Passive Smoking and the Development of Cardiovascular Disease in Children: A Systematic Review

1School of Sport, Performing Arts and Leisure, University of Wolverhampton, Walsall, West Midlands WS1 3BD, UK
2Fame Laboratory, Institute of Human Performance and Rehabilitation, Center for Research and Technology, 42100 Thessaly, Greece
3Research Institute in Physical Performance and Rehabilitation, Center for Research and Technology, Thessaly, Trikala, Greece

Received 20 June 2010; Accepted 21 July 2010

Academic Editor: Demosthenes Panagiotakos

Copyright © 2011 Giorgos S. Metsios et al. This is an open access article distributed under the Creative Commons Attribution License, which permits unrestricted use, distribution, and reproduction in any medium, provided the original work is properly cited.

Abstract

Passive smoking may be implicated in the development of cardiovascular disease (CVD) in children because of their partially developed physiological systems. The aim of the present systematic paper is to investigate whether passive smoking is associated with factors that influence the development of CVD in children. Data sources included Medline, Cochrane Library, Cumulative Index to Nursing & Allied Health (CINAHL) research database, Google Scholar, Excerpta Medica database (EMBASE), the 2006 Office of the Surgeon General's report, and the 2005 report from the California Environmental Protection Agency. We identified a total of 42 relevant articles (i.e., 30 reviews and 12 observational).
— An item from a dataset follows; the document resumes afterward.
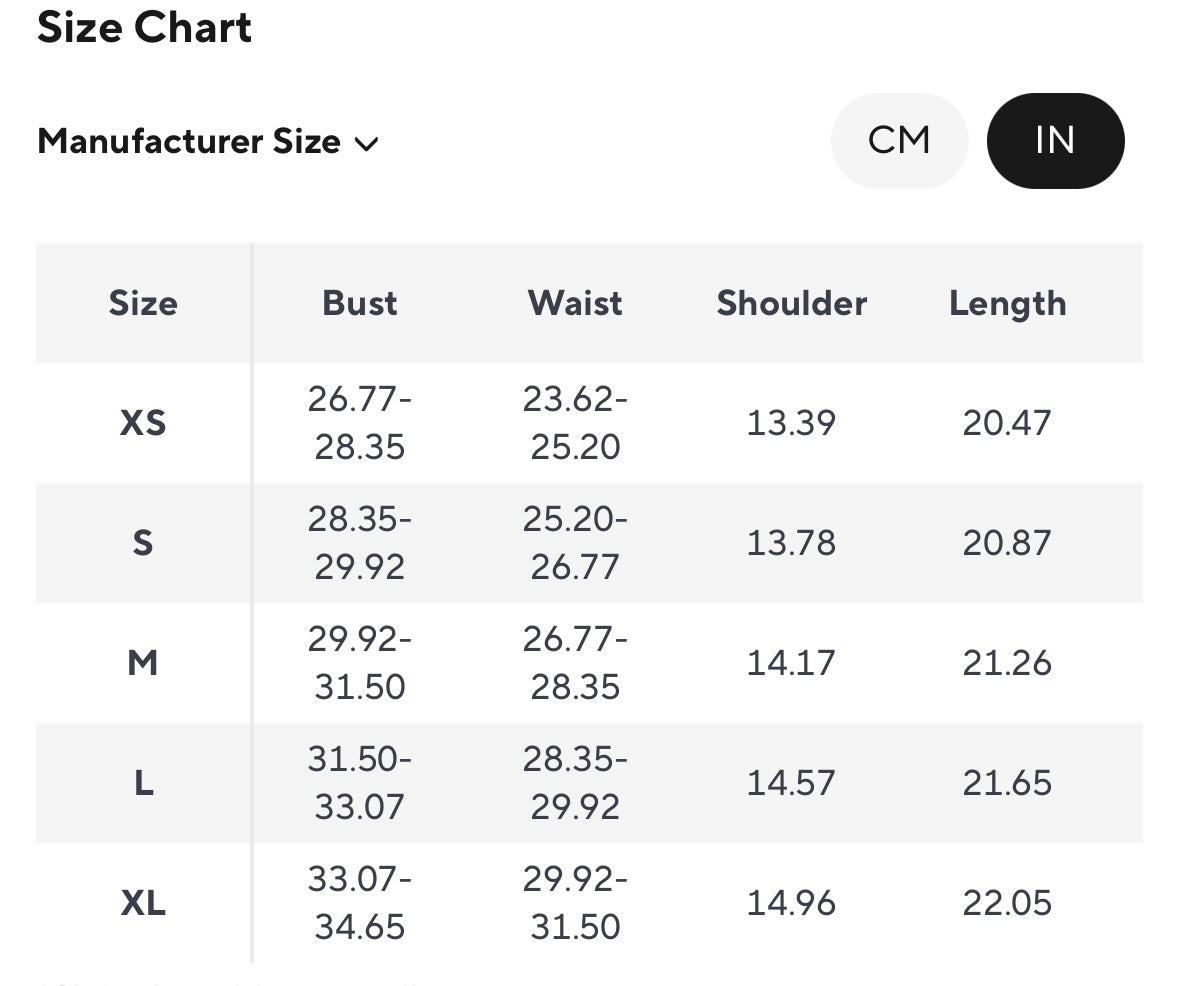Select the IN unit toggle
Image resolution: width=1179 pixels, height=986 pixels.
1055,141
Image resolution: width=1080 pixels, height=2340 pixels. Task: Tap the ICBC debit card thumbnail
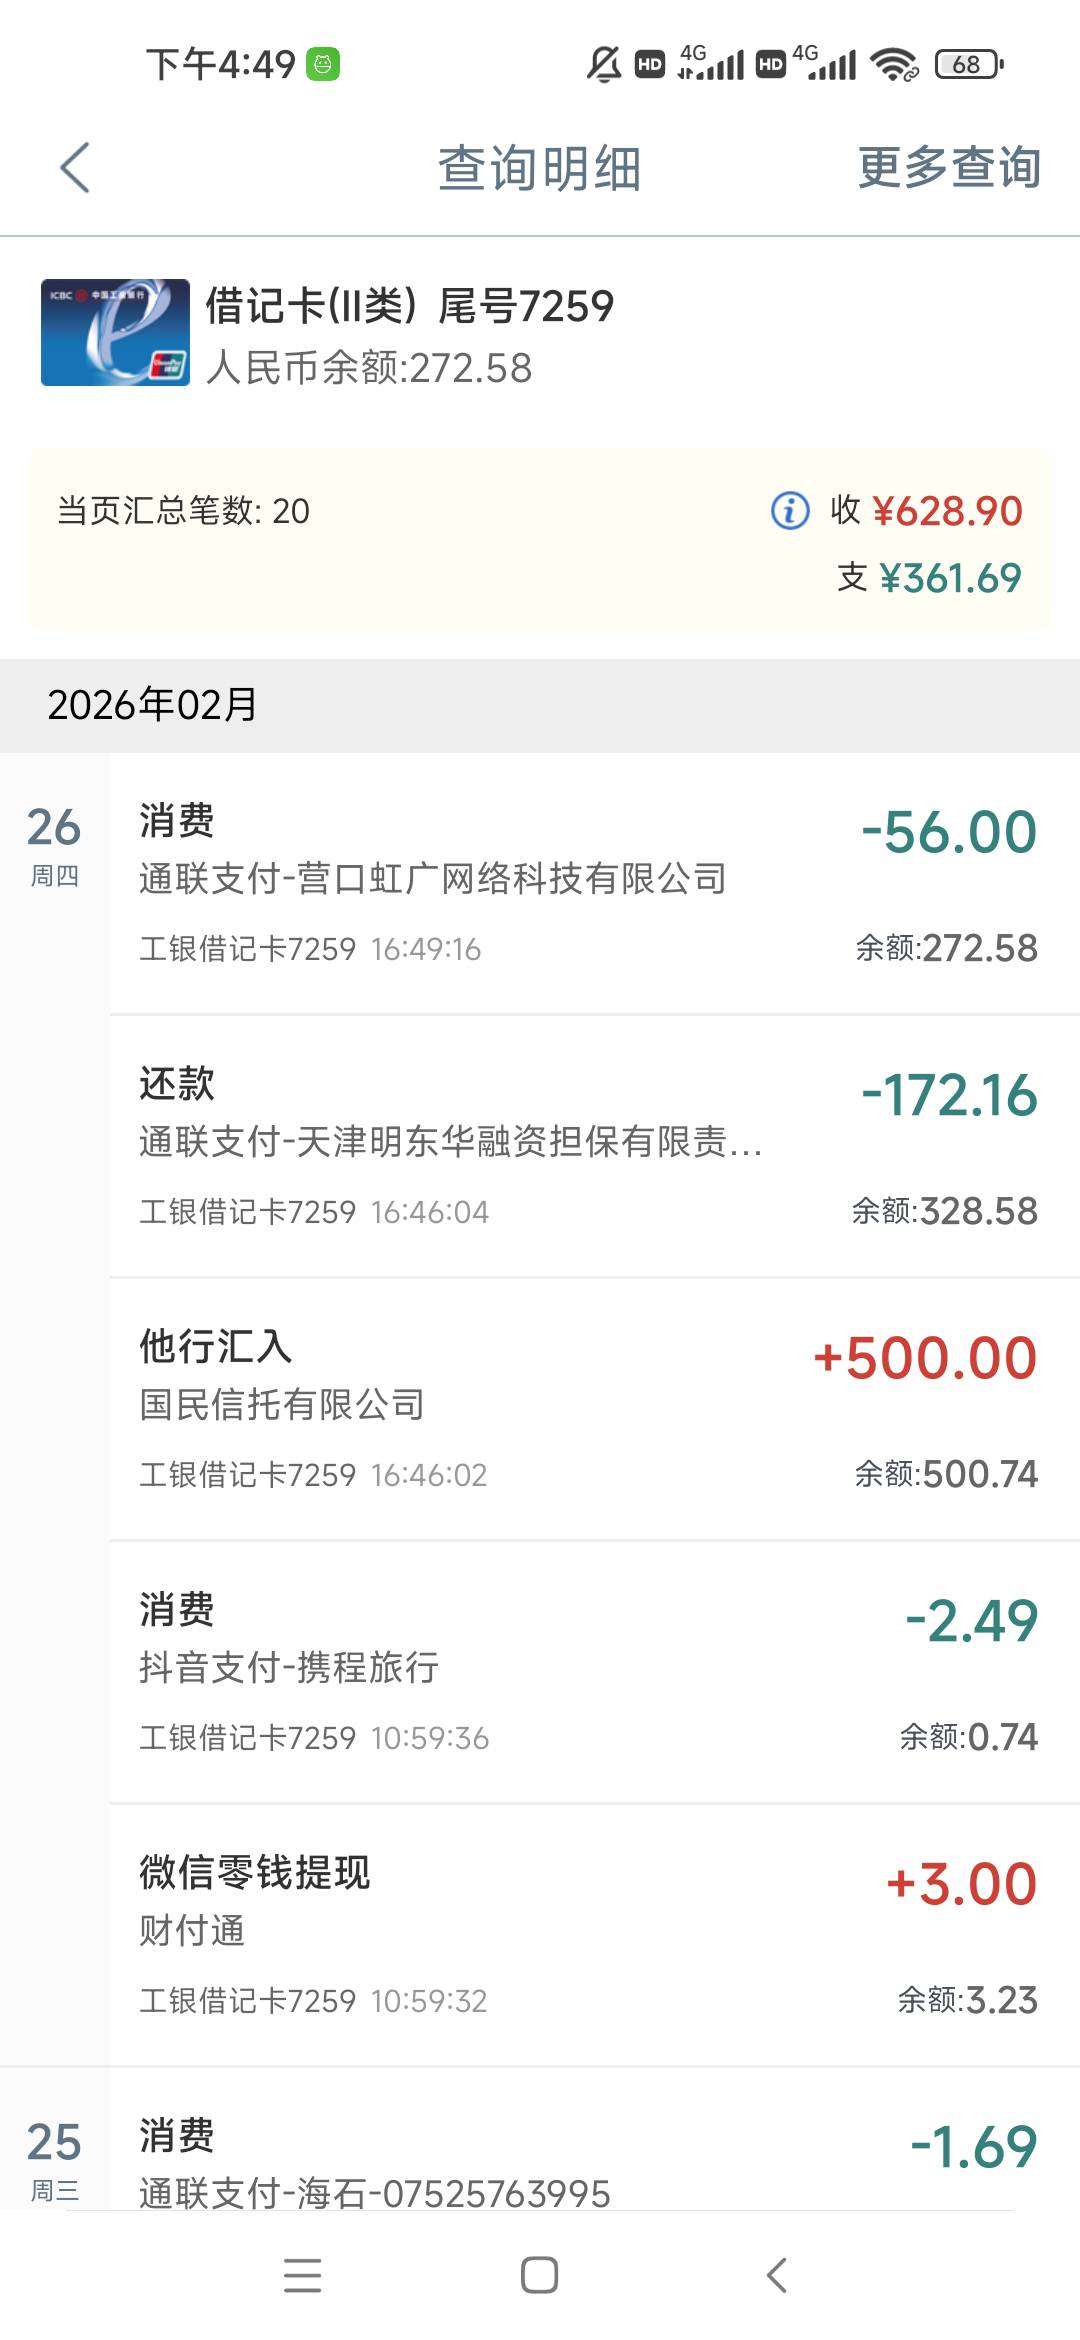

Results revealed that passive smoking may be implicated in deteriorating cardiovascular status in children in terms of unfavorable high-density lipoprotein levels and deteriorated vascular function.

1. Introduction

Active smoking and disease is a research area investigated for many decades. The first ever case-control studies which revealed a strong association between active smoking and lung cancer were conducted in Nazi Germany in 1939 and 1943 [1]. Many other studies, thereafter, have explored the effects of tobacco smoke on human health. It is now an accepted fact that smoking is responsible for the development of chronic diseases as well as increased morbidity and mortality [2].

During the last decades research has also expanded in the area of passive smoking (PS) and its effects on aspects of human health. The first conclusive evidence on the danger of PS arose in 1981 from a study showing that nonsmoking Japanese women married to men who smoked had an increased risk for lung cancer [3]. Since then, a vast number of studies have appeared investigating the unfavorable effects of PS. In line with active smoking, it is now generally accepted that PS leads to increased prevalence of various cardiovascular diseases [4] and increases the risk of death by at least 20% [5]. More importantly, recent methodologically robust data from nonsmoking adults have shown that PS compromises health not only when individuals are exposed frequently for prolonged periods of time—as initially thought—but also after a single brief exposure [610]. This novel evidence clearly shows that PS may have a substantive role in the development of chronic diseases [11].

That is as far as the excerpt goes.